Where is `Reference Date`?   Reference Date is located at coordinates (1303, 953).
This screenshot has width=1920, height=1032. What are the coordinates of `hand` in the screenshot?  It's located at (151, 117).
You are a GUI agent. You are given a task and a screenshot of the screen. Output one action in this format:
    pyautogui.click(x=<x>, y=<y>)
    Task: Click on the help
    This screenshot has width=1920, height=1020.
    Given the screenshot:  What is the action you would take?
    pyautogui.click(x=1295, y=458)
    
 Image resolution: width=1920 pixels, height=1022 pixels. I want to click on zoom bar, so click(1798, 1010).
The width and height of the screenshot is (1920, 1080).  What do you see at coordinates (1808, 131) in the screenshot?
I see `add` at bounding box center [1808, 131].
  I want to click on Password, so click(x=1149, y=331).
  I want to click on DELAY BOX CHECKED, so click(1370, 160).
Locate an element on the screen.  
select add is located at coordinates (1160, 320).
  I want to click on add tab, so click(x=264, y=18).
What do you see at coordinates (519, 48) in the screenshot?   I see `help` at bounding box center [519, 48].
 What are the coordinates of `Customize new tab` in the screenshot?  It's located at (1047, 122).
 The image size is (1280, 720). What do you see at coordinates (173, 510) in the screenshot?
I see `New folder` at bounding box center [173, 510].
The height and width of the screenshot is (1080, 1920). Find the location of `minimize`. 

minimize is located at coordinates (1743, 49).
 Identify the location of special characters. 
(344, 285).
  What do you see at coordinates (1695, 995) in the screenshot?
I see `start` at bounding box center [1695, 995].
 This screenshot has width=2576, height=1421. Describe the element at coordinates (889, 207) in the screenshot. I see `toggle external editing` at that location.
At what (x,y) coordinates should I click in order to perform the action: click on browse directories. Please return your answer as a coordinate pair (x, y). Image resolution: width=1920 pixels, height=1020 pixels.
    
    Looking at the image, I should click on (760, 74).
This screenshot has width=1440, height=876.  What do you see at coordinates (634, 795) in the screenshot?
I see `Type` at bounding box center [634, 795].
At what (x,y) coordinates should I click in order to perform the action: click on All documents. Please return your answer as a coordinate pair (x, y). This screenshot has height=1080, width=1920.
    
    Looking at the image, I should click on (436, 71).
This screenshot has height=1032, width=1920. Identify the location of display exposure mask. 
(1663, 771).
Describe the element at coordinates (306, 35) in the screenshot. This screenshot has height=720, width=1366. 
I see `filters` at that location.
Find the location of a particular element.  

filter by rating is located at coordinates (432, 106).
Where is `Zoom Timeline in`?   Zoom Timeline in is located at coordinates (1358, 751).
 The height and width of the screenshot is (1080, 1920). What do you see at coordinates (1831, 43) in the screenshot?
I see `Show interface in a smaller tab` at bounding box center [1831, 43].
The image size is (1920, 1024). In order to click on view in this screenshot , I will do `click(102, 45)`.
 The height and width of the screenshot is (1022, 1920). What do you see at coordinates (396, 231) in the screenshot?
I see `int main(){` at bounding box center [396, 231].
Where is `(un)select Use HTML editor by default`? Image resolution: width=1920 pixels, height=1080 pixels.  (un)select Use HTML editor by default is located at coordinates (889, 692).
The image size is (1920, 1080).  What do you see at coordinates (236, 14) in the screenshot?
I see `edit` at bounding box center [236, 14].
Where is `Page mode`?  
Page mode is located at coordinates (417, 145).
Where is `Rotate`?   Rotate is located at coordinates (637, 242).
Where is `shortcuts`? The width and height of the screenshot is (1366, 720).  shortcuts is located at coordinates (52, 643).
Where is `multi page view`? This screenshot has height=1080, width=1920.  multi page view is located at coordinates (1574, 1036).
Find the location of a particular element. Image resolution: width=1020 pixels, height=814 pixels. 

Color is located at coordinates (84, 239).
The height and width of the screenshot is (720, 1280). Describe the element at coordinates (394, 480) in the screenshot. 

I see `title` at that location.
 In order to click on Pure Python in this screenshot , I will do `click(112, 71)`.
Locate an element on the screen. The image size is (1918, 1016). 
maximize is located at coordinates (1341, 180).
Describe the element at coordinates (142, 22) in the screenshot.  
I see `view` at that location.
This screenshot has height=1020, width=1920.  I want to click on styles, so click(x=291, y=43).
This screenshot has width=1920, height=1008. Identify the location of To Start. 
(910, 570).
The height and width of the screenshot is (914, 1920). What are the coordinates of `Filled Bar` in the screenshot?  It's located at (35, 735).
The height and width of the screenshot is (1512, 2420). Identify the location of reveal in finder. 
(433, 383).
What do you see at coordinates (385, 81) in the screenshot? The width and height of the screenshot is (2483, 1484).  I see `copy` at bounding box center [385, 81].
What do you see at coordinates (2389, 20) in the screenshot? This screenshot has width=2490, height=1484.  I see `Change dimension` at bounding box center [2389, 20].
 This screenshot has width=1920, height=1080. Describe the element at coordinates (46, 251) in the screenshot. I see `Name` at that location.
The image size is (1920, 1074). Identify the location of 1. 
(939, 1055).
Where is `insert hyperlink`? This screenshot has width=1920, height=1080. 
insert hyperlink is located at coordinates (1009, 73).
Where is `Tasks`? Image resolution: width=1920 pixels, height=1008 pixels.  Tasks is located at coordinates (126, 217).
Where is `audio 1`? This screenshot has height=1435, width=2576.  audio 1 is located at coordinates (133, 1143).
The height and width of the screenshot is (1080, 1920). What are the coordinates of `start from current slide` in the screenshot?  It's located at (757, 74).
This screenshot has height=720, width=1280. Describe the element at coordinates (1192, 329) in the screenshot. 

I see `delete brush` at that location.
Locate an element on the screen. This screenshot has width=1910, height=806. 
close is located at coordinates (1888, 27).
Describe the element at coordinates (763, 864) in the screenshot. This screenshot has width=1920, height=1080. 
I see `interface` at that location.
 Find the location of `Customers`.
◇ ◇ ◇ ◇ ◇ ◇ ◇
Please copy out all of the items above word for word, with nothing changed or left out.

### Answer for this exercise
Where is `Reference Date`?   Reference Date is located at coordinates (1303, 953).
This screenshot has width=1920, height=1032. What are the coordinates of `hand` in the screenshot?  It's located at (151, 117).
You are a GUI agent. You are given a task and a screenshot of the screen. Output one action in this format:
    pyautogui.click(x=<x>, y=<y>)
    Task: Click on the help
    This screenshot has width=1920, height=1020.
    Given the screenshot:  What is the action you would take?
    pyautogui.click(x=1295, y=458)
    
 Image resolution: width=1920 pixels, height=1022 pixels. I want to click on zoom bar, so click(1798, 1010).
The width and height of the screenshot is (1920, 1080).  What do you see at coordinates (1808, 131) in the screenshot?
I see `add` at bounding box center [1808, 131].
  I want to click on Password, so click(x=1149, y=331).
  I want to click on DELAY BOX CHECKED, so click(1370, 160).
Locate an element on the screen.  
select add is located at coordinates (1160, 320).
  I want to click on add tab, so click(x=264, y=18).
What do you see at coordinates (519, 48) in the screenshot?   I see `help` at bounding box center [519, 48].
 What are the coordinates of `Customize new tab` in the screenshot?  It's located at (1047, 122).
 The image size is (1280, 720). What do you see at coordinates (173, 510) in the screenshot?
I see `New folder` at bounding box center [173, 510].
The height and width of the screenshot is (1080, 1920). Find the location of `minimize`. 

minimize is located at coordinates (1743, 49).
 Identify the location of special characters. 
(344, 285).
  What do you see at coordinates (1695, 995) in the screenshot?
I see `start` at bounding box center [1695, 995].
 This screenshot has width=2576, height=1421. Describe the element at coordinates (889, 207) in the screenshot. I see `toggle external editing` at that location.
At what (x,y) coordinates should I click in order to perform the action: click on browse directories. Please return your answer as a coordinate pair (x, y). Image resolution: width=1920 pixels, height=1020 pixels.
    
    Looking at the image, I should click on (760, 74).
This screenshot has width=1440, height=876.  What do you see at coordinates (634, 795) in the screenshot?
I see `Type` at bounding box center [634, 795].
At what (x,y) coordinates should I click in order to perform the action: click on All documents. Please return your answer as a coordinate pair (x, y). This screenshot has height=1080, width=1920.
    
    Looking at the image, I should click on (436, 71).
This screenshot has height=1032, width=1920. Identify the location of display exposure mask. 
(1663, 771).
Describe the element at coordinates (306, 35) in the screenshot. This screenshot has height=720, width=1366. 
I see `filters` at that location.
Find the location of a particular element.  

filter by rating is located at coordinates (432, 106).
Where is `Zoom Timeline in`?   Zoom Timeline in is located at coordinates (1358, 751).
 The height and width of the screenshot is (1080, 1920). What do you see at coordinates (1831, 43) in the screenshot?
I see `Show interface in a smaller tab` at bounding box center [1831, 43].
The image size is (1920, 1024). In order to click on view in this screenshot , I will do `click(102, 45)`.
 The height and width of the screenshot is (1022, 1920). What do you see at coordinates (396, 231) in the screenshot?
I see `int main(){` at bounding box center [396, 231].
Where is `(un)select Use HTML editor by default`? Image resolution: width=1920 pixels, height=1080 pixels.  (un)select Use HTML editor by default is located at coordinates (889, 692).
The image size is (1920, 1080).  What do you see at coordinates (236, 14) in the screenshot?
I see `edit` at bounding box center [236, 14].
Where is `Page mode`?  
Page mode is located at coordinates (417, 145).
Where is `Rotate`?   Rotate is located at coordinates (637, 242).
Where is `shortcuts`? The width and height of the screenshot is (1366, 720).  shortcuts is located at coordinates (52, 643).
Where is `multi page view`? This screenshot has height=1080, width=1920.  multi page view is located at coordinates (1574, 1036).
Find the location of a particular element. Image resolution: width=1020 pixels, height=814 pixels. 

Color is located at coordinates (84, 239).
The height and width of the screenshot is (720, 1280). Describe the element at coordinates (394, 480) in the screenshot. 

I see `title` at that location.
 In order to click on Pure Python in this screenshot , I will do `click(112, 71)`.
Locate an element on the screen. The image size is (1918, 1016). 
maximize is located at coordinates (1341, 180).
Describe the element at coordinates (142, 22) in the screenshot.  
I see `view` at that location.
This screenshot has height=1020, width=1920.  I want to click on styles, so click(x=291, y=43).
This screenshot has width=1920, height=1008. Identify the location of To Start. 
(910, 570).
The height and width of the screenshot is (914, 1920). What are the coordinates of `Filled Bar` in the screenshot?  It's located at (35, 735).
The height and width of the screenshot is (1512, 2420). Identify the location of reveal in finder. 
(433, 383).
What do you see at coordinates (385, 81) in the screenshot? The width and height of the screenshot is (2483, 1484).  I see `copy` at bounding box center [385, 81].
What do you see at coordinates (2389, 20) in the screenshot? This screenshot has width=2490, height=1484.  I see `Change dimension` at bounding box center [2389, 20].
 This screenshot has width=1920, height=1080. Describe the element at coordinates (46, 251) in the screenshot. I see `Name` at that location.
The image size is (1920, 1074). Identify the location of 1. 
(939, 1055).
Where is `insert hyperlink`? This screenshot has width=1920, height=1080. 
insert hyperlink is located at coordinates (1009, 73).
Where is `Tasks`? Image resolution: width=1920 pixels, height=1008 pixels.  Tasks is located at coordinates (126, 217).
Where is `audio 1`? This screenshot has height=1435, width=2576.  audio 1 is located at coordinates (133, 1143).
The height and width of the screenshot is (1080, 1920). What are the coordinates of `start from current slide` in the screenshot?  It's located at (757, 74).
This screenshot has height=720, width=1280. Describe the element at coordinates (1192, 329) in the screenshot. 

I see `delete brush` at that location.
Locate an element on the screen. This screenshot has width=1910, height=806. 
close is located at coordinates (1888, 27).
Describe the element at coordinates (763, 864) in the screenshot. This screenshot has width=1920, height=1080. 
I see `interface` at that location.
 Find the location of `Customers`.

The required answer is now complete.